以下の項目をすべて更新し、「Screen dimensions」を「Screen size」に置き換える。それ以外は何も変えない。

==========

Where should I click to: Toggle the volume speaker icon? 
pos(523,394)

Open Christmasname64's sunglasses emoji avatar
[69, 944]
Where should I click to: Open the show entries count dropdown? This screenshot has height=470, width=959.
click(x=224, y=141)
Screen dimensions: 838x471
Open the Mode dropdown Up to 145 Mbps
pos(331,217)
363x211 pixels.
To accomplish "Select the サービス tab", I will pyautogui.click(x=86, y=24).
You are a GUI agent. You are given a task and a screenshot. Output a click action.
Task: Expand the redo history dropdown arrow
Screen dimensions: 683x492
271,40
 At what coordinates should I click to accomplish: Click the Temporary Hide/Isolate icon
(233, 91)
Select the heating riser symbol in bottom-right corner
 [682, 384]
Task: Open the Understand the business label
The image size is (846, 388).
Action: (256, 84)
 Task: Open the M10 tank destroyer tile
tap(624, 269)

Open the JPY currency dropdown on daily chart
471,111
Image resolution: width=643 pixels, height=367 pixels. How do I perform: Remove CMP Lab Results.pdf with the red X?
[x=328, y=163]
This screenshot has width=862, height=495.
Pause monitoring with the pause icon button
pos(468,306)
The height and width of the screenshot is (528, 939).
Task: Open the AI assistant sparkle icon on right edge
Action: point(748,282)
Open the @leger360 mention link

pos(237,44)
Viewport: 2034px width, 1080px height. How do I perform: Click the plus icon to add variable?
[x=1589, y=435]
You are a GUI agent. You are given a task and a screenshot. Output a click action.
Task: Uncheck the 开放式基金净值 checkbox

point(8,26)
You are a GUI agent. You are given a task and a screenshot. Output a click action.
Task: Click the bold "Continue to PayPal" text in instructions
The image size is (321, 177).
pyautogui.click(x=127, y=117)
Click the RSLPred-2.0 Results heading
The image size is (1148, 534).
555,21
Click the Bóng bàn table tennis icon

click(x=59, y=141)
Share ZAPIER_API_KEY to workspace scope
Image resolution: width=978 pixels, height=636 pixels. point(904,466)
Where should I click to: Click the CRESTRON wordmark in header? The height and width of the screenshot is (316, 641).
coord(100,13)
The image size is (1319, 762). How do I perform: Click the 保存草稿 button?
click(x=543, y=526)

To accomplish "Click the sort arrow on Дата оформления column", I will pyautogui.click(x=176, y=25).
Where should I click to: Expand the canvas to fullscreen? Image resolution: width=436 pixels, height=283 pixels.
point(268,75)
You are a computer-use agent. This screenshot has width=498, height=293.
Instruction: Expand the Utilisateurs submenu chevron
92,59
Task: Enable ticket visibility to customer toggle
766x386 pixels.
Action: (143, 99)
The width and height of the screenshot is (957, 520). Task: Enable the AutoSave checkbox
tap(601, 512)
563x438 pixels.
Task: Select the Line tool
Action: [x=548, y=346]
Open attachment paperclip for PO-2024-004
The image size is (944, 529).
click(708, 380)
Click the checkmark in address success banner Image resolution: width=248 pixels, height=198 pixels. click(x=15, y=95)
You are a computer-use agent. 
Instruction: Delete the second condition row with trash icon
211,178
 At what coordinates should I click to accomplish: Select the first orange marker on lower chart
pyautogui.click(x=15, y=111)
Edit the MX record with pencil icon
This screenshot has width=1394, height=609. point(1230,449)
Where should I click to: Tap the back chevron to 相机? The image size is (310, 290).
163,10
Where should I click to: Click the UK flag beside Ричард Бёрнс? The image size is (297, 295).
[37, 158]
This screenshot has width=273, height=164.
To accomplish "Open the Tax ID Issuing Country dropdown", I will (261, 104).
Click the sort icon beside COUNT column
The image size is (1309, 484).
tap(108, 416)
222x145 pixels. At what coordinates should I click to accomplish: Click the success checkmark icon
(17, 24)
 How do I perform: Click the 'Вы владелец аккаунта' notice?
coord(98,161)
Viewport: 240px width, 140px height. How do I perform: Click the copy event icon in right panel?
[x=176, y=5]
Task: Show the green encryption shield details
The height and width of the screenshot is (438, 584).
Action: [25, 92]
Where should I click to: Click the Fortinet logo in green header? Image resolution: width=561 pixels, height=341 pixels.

==========

| 解答 |
Where should I click to: Toggle the volume speaker icon? 
pos(523,394)

Open Christmasname64's sunglasses emoji avatar
[69, 944]
Where should I click to: Open the show entries count dropdown? This screenshot has height=470, width=959.
click(x=224, y=141)
Screen size: 838x471
Open the Mode dropdown Up to 145 Mbps
pos(331,217)
363x211 pixels.
To accomplish "Select the サービス tab", I will pyautogui.click(x=86, y=24).
You are a GUI agent. You are given a task and a screenshot. Output a click action.
Task: Expand the redo history dropdown arrow
Screen size: 683x492
271,40
 At what coordinates should I click to accomplish: Click the Temporary Hide/Isolate icon
(233, 91)
Select the heating riser symbol in bottom-right corner
 [682, 384]
Task: Open the Understand the business label
The image size is (846, 388).
Action: (256, 84)
 Task: Open the M10 tank destroyer tile
tap(624, 269)

Open the JPY currency dropdown on daily chart
471,111
Image resolution: width=643 pixels, height=367 pixels. How do I perform: Remove CMP Lab Results.pdf with the red X?
[x=328, y=163]
This screenshot has width=862, height=495.
Pause monitoring with the pause icon button
pos(468,306)
The height and width of the screenshot is (528, 939).
Task: Open the AI assistant sparkle icon on right edge
Action: point(748,282)
Open the @leger360 mention link

pos(237,44)
Viewport: 2034px width, 1080px height. How do I perform: Click the plus icon to add variable?
[x=1589, y=435]
You are a GUI agent. You are given a task and a screenshot. Output a click action.
Task: Uncheck the 开放式基金净值 checkbox

point(8,26)
You are a GUI agent. You are given a task and a screenshot. Output a click action.
Task: Click the bold "Continue to PayPal" text in instructions
The image size is (321, 177).
pyautogui.click(x=127, y=117)
Click the RSLPred-2.0 Results heading
The image size is (1148, 534).
555,21
Click the Bóng bàn table tennis icon

click(x=59, y=141)
Share ZAPIER_API_KEY to workspace scope
Image resolution: width=978 pixels, height=636 pixels. point(904,466)
Where should I click to: Click the CRESTRON wordmark in header? The height and width of the screenshot is (316, 641).
coord(100,13)
The image size is (1319, 762). How do I perform: Click the 保存草稿 button?
click(x=543, y=526)

To accomplish "Click the sort arrow on Дата оформления column", I will pyautogui.click(x=176, y=25).
Where should I click to: Expand the canvas to fullscreen? Image resolution: width=436 pixels, height=283 pixels.
point(268,75)
You are a computer-use agent. This screenshot has width=498, height=293.
Instruction: Expand the Utilisateurs submenu chevron
92,59
Task: Enable ticket visibility to customer toggle
766x386 pixels.
Action: (143, 99)
The width and height of the screenshot is (957, 520). Task: Enable the AutoSave checkbox
tap(601, 512)
563x438 pixels.
Task: Select the Line tool
Action: [x=548, y=346]
Open attachment paperclip for PO-2024-004
The image size is (944, 529).
click(708, 380)
Click the checkmark in address success banner Image resolution: width=248 pixels, height=198 pixels. click(x=15, y=95)
You are a computer-use agent. 
Instruction: Delete the second condition row with trash icon
211,178
 At what coordinates should I click to accomplish: Select the first orange marker on lower chart
pyautogui.click(x=15, y=111)
Edit the MX record with pencil icon
This screenshot has width=1394, height=609. point(1230,449)
Where should I click to: Tap the back chevron to 相机? The image size is (310, 290).
163,10
Where should I click to: Click the UK flag beside Ричард Бёрнс? The image size is (297, 295).
[37, 158]
This screenshot has width=273, height=164.
To accomplish "Open the Tax ID Issuing Country dropdown", I will (261, 104).
Click the sort icon beside COUNT column
The image size is (1309, 484).
tap(108, 416)
222x145 pixels. At what coordinates should I click to accomplish: Click the success checkmark icon
(17, 24)
 How do I perform: Click the 'Вы владелец аккаунта' notice?
coord(98,161)
Viewport: 240px width, 140px height. How do I perform: Click the copy event icon in right panel?
[x=176, y=5]
Task: Show the green encryption shield details
The height and width of the screenshot is (438, 584).
Action: [25, 92]
Where should I click to: Click the Fortinet logo in green header? Image resolution: width=561 pixels, height=341 pixels.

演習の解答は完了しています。